It has been a better year for the Rolls-Royce share price after declines in 2020 saw stocks hit an 18-year low.
This year we have seen some kind of recovery, but it was hard won and mostly occurred in the second half of the year, after the company surprised the markets in August with an unexpected profit of Â£ 393million in the first. semester, exceeding consensus expectations of a small loss.
This was helped by a better than expected Â£ 600million improvement in free cash flow, which, although still negative at -1.17 billion pounds, was still a significant improvement a year ago. year.
In the weeks following August, the stock price managed to make decent gains, although recent concerns over the rise in Delta infections and lately Omicron have seen stocks retreat from their highs of November above 150p.
Rolls-Royce has taken significant steps over the past 12 months to reduce staff and costs and this morning reiterated that it is on the right track with Â£ 1.3bn in additional annualized costs.
While all of this is welcome, the reality remains that the company still relies heavily for a good portion of its annual revenue on civil aviation engine flight hours (EFH), and although these have improved, with the return of transatlantic travel helping as well, the company is still expected to be below its annual target of 55% of 2019 levels for 2021.
Nonetheless, today’s third quarter update showed that things are moving in the right direction, with the Â£ 1.9bn deal with the Pentagon for its F-130 engines that will be used to propel the B-52 Stratofortress over the next 30 years was a win.

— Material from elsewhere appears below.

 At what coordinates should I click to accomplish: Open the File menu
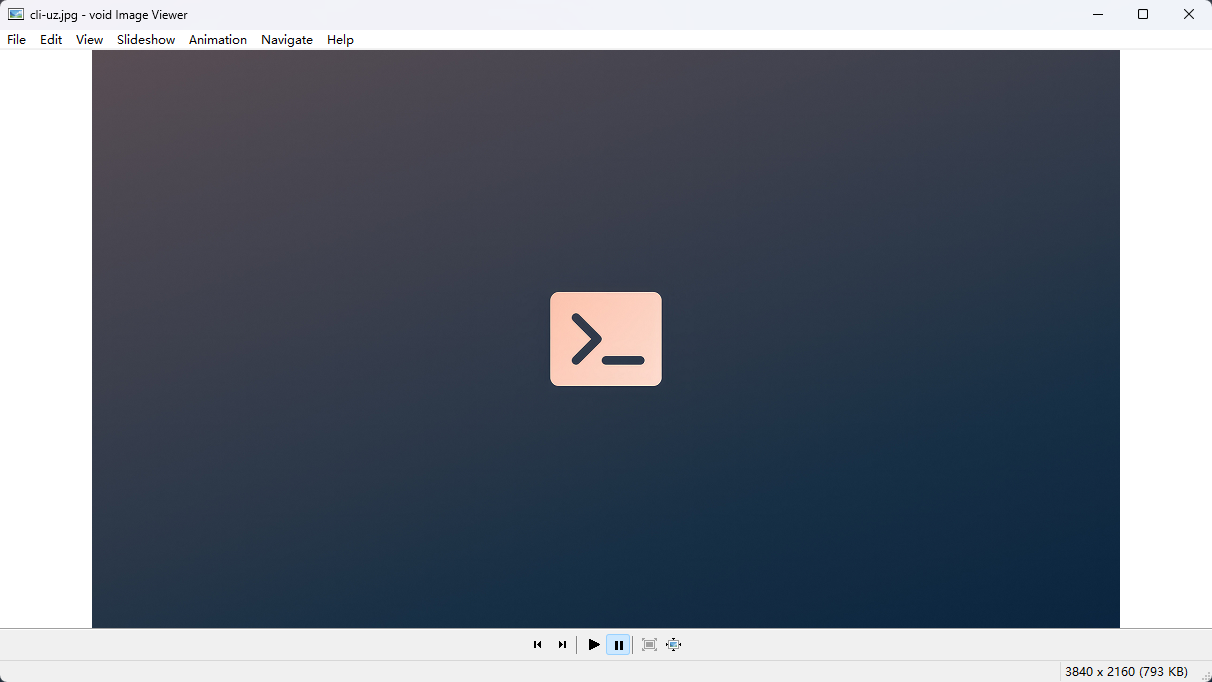16,40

The company also said its cash flow turned positive in the third quarter, so free cash outflow for 2021 would likely be lower than previous forecast by Â£ 2 billion.
Large Engine Flight Hours (EFH), which in the first four months of this year were 40% of 2019 levels, continued to increase and fell by 43% in the last two months of the first half of the year. at 50% of 2019 levels in the third quarter, which places full hours at 46%, therefore still below the 55% targeted at the start of the year.
This is not entirely surprising given what is happening with the Delta variant across Europe and lately Omicron, as restrictions tighten as Christmas approaches.
International travel is expected to remain a headwind, particularly as next year approaches, with all of the various restrictions imposed by governments unlikely to be significantly relaxed until early 2022.
On the positive side, the balance sheet is in better shape thanks to the Â£ 2bn of divestments announced in recent months, including the divestment of ITP Aero for â¬ 1.7bn which should be finalized in the first half of next year.
Its Small Modular Reactor (SMR) business is also gaining traction after the government invests Â£ 210million in addition to Â£ 145million in private investment as the company steps up its contribution to the UK economy’s transition. towards reducing its carbon production.
Regarding its full year outlook, the company said it is progressing well and has been successful in meeting its goal of becoming positive free cash flow by the end of the year, at least for a quarter. in any case.
Now they have to do this on a regular basis and although they are likely to be lower than the previously guided Â£ 2billion cash outflows for this year, they still have a ways to go to meet their goal of being positive in the FCF of Â£ 750million by the end of 2022.
Much will depend on when and when international travel returns to normal and it remains a big question if they are to meet EFH expectations exceeding 80% of 2019 levels in 2022.
Overall, today’s update is broadly positive as other areas of business away from civil aviation move in the right direction, however, investors appear unable to overcome concerns. regarding the return of international travel, stocks having fallen at the start Trade.